FIG. 11 is a flowchart of the control process procedure executed by the CP when the execution object of an application needing the start-up preparation comes to an end. The CP of the cluster to which the execution object of the application needing start-up preparation (simply “CP” in the description with reference to FIG. 11) determines whether the execution object of the application needing the start-up preparation has ended (step S1101). If the CP determines that the execution object of the application needing the start-up preparation has not ended (step S1101: NO), the procedure returns to step S1101.

If the CP determines that the execution object of the application needing the start-up preparation has ended (step S1101: YES), the CP saves to the ready queue, the context information of the execution object that has ended (step S1102). The CP stops the unnecessary CPUs (step S1103) and resets the number of CPUs of the cluster to which the ending execution object is assigned in the process table (step S1104), and the series of process steps comes to an end.

A specific example will be described of a control process of the multi-core processor system 100 executed immediately after the power is turned on.

FIG. 12 is a first explanatory diagram of a first example. FIG. 12 depicts a control process executed by the main CPU 101 executed immediately after the power is turned on, and a control process executed by the CPU #0 in the cluster # (the CP in the cluster #) at z that is z=0. Although the application needing the start-up preparation can be the mailer or the dialing-up application, the description will be made taking a receiving process of the mailer as an example.

The main CPU 101 identifies an execution object necessary for the receiving process of the mailer from the library group using the linker. The main CPU 101 identifies the libraries of SSL, SNMP, and IMAP4 as the execution object. In FIG. 12, the library of SSL is simply denoted by “SSL”; the library of SNMP is simply denoted by “SNMP”; and the library of IMAP4 is simply denoted by “IMAP4”.

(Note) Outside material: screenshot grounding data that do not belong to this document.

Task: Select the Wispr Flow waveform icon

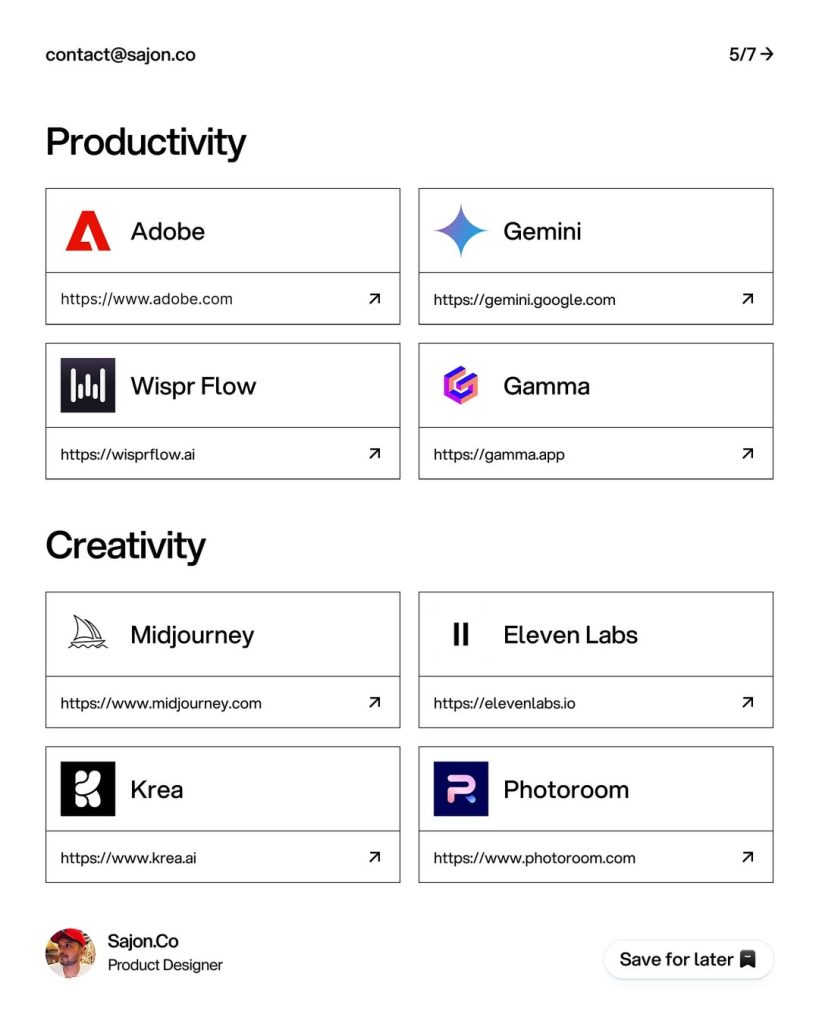Action: coord(88,385)
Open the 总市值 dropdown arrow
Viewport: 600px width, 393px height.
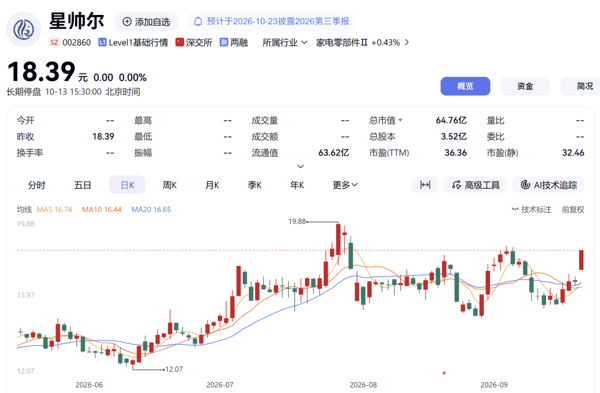400,120
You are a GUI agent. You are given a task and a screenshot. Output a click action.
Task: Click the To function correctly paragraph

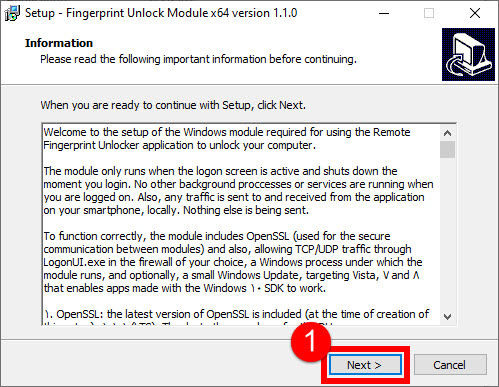(233, 262)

The main CPU 101 reads the process table 700, determines the cluster to be assigned the execution object, and registers the determination result into the process table 700. If the main CPU 101 refers to, for example, the process table 700, and nothing has been assigned, the execution object may consequently be assigned to any cluster. If the cluster to which the execution object is assigned is in an off state, the main CPU 101 switches the mode of the cluster to the low power consumption mode in the on state.

FIG. 13 is an explanatory diagram of an example where the determination result is registered in the first example. Because IMAP4 is the protocol of the application layer, the library of IMAP4 is scheduled to be assigned to the cluster #0 of “Application_Layer:” in a process table 1300. “CPU=#” indicates that the number of CPUs among the cluster #0 and to which the process concerning the protocol is assigned, has not been determined.

Because SNMP is a protocol of the presentation layer, the library of SNMP is scheduled to be assigned to the cluster #0 of “Presentation_Layer:” in the process table 1300. Because SSL is a protocol of the session layer, the library of SSL is scheduled to be assigned to the cluster #0 of “Session_Layer:” in the process table 1300.

Referring back to FIG. 12, because the process concerning SSL is assigned to the cluster #0 at z that is z=0, a start-up preparation instruction for the process concerning SSL is given to the CP of the cluster #0 at z that is z=0 (the CPU #0 of the cluster #0 at z that is z=0). When the CP of the cluster #0 at z that is z=0 receives the start-up preparation instruction for the process concerning SSL, the CP maps the process concerning SSL to the local memory 203 (or 202) to produce the context information.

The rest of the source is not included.